Organizational Impact

The partnerships Cooper Hewitt has developed with AICAD schools and other Hive organizations through the badge development process has been one of the greatest impacts of the project. The relationships created an open and ongoing dialogue centered on youth needs and strategies to foster their success. Utilizing digital badges in this way has transformed the badge development process from a siloed endeavor to a bridge-building tool that enables Cooper Hewitt to endorse and support the students in a more meaningful way.

Target Audience

High school students participating in youth programing across the Hive network who are interested in applying to undergraduate art and design programs. AICAD and Hive organizations are secondary audiences in the process of structuring badges to suit their needs and program/admissions models.

Challenge and Resolution

As part of the Smithsonian Institution, Cooper Hewitt must move through multiple levels of approval before undertaking a web development project of this nature. The plan to build a working digital prototype for students to utilize and provide feedback on had to be postponed in order to obtain the necessary approvals for the project as a whole to move forward. This is currently in progress and work is set to begin March 2015.

Participant Feedback

Student participants noted the ability of badges to represent their specific personal skills and abilities, painting a more representative picture of an individual’s work.

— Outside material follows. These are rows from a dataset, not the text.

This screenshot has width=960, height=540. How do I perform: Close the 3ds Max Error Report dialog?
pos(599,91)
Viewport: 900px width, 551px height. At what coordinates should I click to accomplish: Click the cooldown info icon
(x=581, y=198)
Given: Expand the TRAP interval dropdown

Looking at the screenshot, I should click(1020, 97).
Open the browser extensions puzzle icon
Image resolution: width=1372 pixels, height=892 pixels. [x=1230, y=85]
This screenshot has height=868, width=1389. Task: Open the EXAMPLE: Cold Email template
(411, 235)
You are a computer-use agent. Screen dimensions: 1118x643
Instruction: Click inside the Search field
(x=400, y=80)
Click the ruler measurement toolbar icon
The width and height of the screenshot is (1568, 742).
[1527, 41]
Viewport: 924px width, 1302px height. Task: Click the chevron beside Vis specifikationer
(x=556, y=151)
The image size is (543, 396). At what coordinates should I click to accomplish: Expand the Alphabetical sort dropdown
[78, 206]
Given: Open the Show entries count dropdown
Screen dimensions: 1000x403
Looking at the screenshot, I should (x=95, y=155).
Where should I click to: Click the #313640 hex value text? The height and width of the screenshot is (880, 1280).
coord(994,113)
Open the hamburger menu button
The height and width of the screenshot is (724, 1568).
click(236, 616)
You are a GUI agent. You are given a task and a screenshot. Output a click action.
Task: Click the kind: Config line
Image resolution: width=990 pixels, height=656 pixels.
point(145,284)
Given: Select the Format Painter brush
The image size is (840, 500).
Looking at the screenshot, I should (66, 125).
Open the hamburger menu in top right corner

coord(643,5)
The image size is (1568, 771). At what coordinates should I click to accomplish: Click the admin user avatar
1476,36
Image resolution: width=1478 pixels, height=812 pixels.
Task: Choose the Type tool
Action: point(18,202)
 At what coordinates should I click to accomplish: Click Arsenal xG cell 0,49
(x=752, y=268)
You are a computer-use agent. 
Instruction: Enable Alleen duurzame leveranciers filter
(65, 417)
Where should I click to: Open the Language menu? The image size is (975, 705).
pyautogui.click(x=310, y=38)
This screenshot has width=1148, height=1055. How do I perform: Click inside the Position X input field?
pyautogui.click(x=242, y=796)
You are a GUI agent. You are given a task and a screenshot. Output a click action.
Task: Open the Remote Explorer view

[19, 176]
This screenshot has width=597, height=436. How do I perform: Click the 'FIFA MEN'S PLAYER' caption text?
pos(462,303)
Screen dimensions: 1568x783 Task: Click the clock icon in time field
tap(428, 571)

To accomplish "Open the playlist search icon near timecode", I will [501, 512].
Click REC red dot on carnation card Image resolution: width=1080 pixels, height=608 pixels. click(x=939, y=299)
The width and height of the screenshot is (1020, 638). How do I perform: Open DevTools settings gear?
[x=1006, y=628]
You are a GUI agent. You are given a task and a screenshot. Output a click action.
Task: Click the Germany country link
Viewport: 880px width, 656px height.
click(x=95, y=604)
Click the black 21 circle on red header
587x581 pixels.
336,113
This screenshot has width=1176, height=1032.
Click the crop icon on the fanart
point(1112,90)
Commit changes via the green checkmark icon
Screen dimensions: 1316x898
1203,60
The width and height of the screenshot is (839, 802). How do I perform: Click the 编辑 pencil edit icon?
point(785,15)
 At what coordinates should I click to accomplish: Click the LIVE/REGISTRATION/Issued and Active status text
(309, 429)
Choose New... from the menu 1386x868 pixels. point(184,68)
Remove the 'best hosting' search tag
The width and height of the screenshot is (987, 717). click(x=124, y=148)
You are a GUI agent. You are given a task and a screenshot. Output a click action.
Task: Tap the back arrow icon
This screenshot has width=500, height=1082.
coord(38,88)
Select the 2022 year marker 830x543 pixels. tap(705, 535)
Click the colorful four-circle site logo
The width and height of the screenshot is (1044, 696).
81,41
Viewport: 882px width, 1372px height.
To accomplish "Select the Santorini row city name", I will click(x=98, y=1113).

Cooper Hewitt digital badges represent an exciting opportunity and we have been thinking along the same lines for some time. – AICAD School provost

A portfolio is important to distinguish and identify a person through their work from that of their peers, or fellow competing applicants. With this, it is important to promote individuality as much as possible, all the while corresponding with the goals of the school and reviewer. As such I feel that it’s important to display my own goals, interests, and character in my portfolio through the form of storytelling.– DesignPrep Student badge submission

I want my portfolio to demonstrate my painting skills. More specifically how I blend colors and my brush work. I also want to show my attention to detail in my pencil work. – DesignPrep Student badge submission

 

Hundred of teenagers attend the NYC Teen Design event with Tim Gunn

Lead Organization:
Cooper Hewitt, Smithsonian Design Museum

Partner Organizations:
Association of Independent Colleges of Art and Design

Project Goal:
Create a replicable prototype for digital badges that can be used by Hive organizations to enhance student applications to art and design schools.